Chris Blattman

Search
Close this search box.

What would Mamdani say?

This paper compares economic outcomes across areas in India that were under direct British colonial rule with areas that were under indirect colonial rule. Controlling for selective annexation using a specific policy rule, I find that areas that experienced direct rule have significantly lower levels of access to schools, health centers, and roads in the postcolonial period. I find evidence that the quality of governance in the colonial period has a significant and persistent effect on postcolonial outcomes.

A new RESTAT paper by Lakshmi Iyer. Ungated here.

4 Responses

  1. By Jove! This cannot possibly be true! Well, maybe it can, but the sample size of states is pretty small, innit? 8 states lapsed, of which 4 were annexed. So ex hypothesi the effect of British rule must be coming from just these 4 states. Mightn’t this just be chance?

  2. I’m not sure what Mamdani would say, but if anyone is interested this is what I had to say in my undergrad dissertation:
    http://www2.lse.ac.uk/economicHistory/pdf/WP131.pdf
    I think the key variable in Africa (and perhaps India as well) was the degree of pre-colonial political centralisation. Since this was high in the Indian princely states, this may have mitigated the adverse effects of indirect rule. In much of Africa is was much lower – in these less hierarchical societies access to power and productive resources was more ambiguous and therefore open to competition – which indirect rule then intensified. Incidentally, this fits in better with Sara Berry’s interpretation of indirect rule rather than Mamdani’s (who underestimates its flexibility in my opinion).
    And there was no such thing as ‘direct’ rule – just different types of indirect rule. In India there were around 200,000 Indians for every British colonial official. You try ruling over 200,000 Indians – you may find you need some help.
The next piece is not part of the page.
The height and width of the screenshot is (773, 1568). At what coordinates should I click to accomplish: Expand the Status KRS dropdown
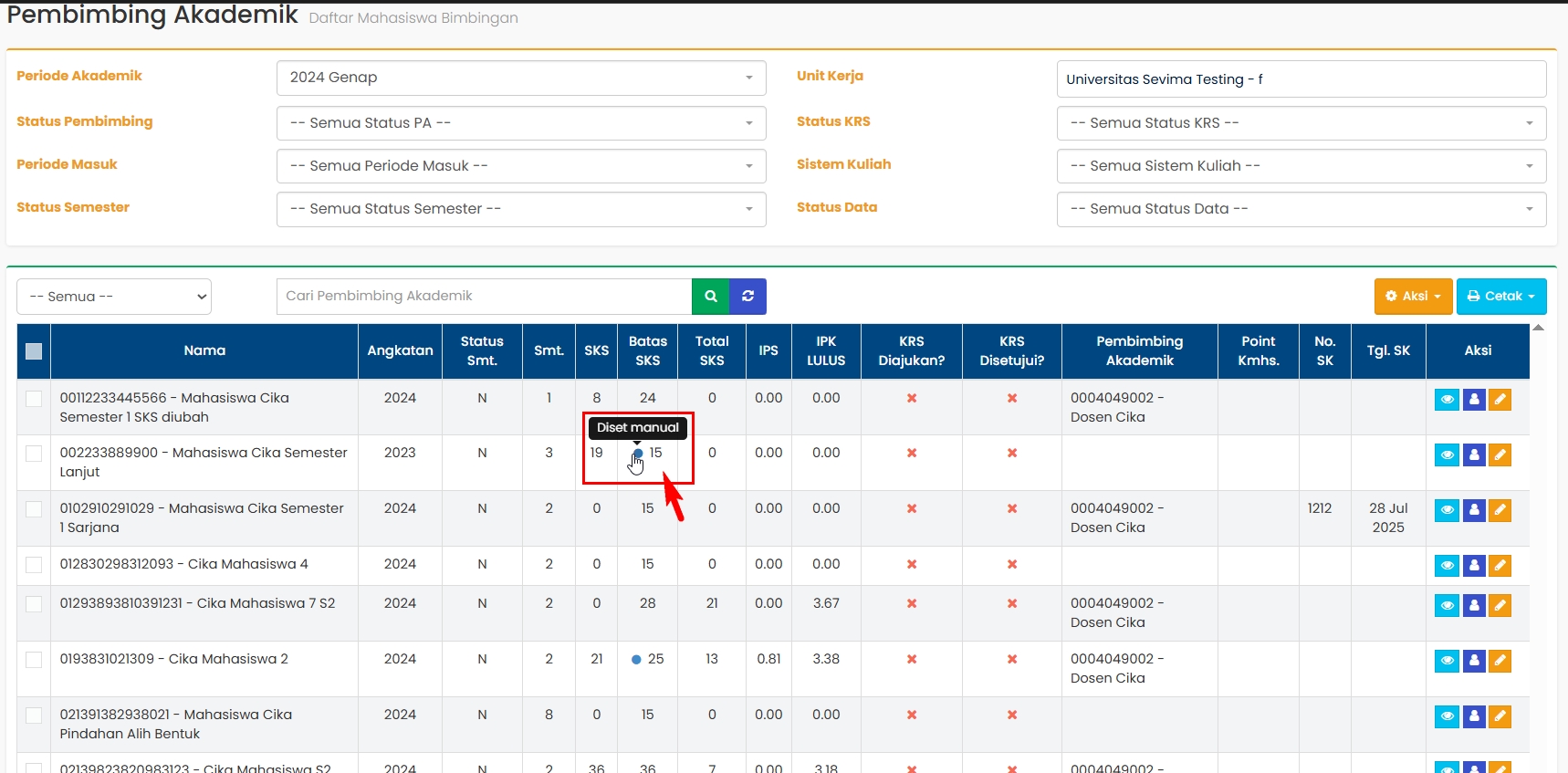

  3. The paper’s conclusions are badly framed. It proves the superiority of monarchy to all other forms of government.

  4. Haven’t had a chance to look at the paper in detail, but I doubt Mamdani would have lots to say on this. The definition of indirect rule in Iyer’s paper is very different from what Mamdani classifies as Indirect rule. Iyer simply lumps the princely states of India under the category of indirect rule, ignoring the troubled tribes of the northwestern and northeastern ‘frontier’ regions. Mamdani’s formulation is different and resembles the latter. In the princely states, there was no ‘tribalization’ and ‘ethnicization’ through an ossified link between ‘customs’ and ‘tribal lands’, something that is critical for Mamdani’s thesis.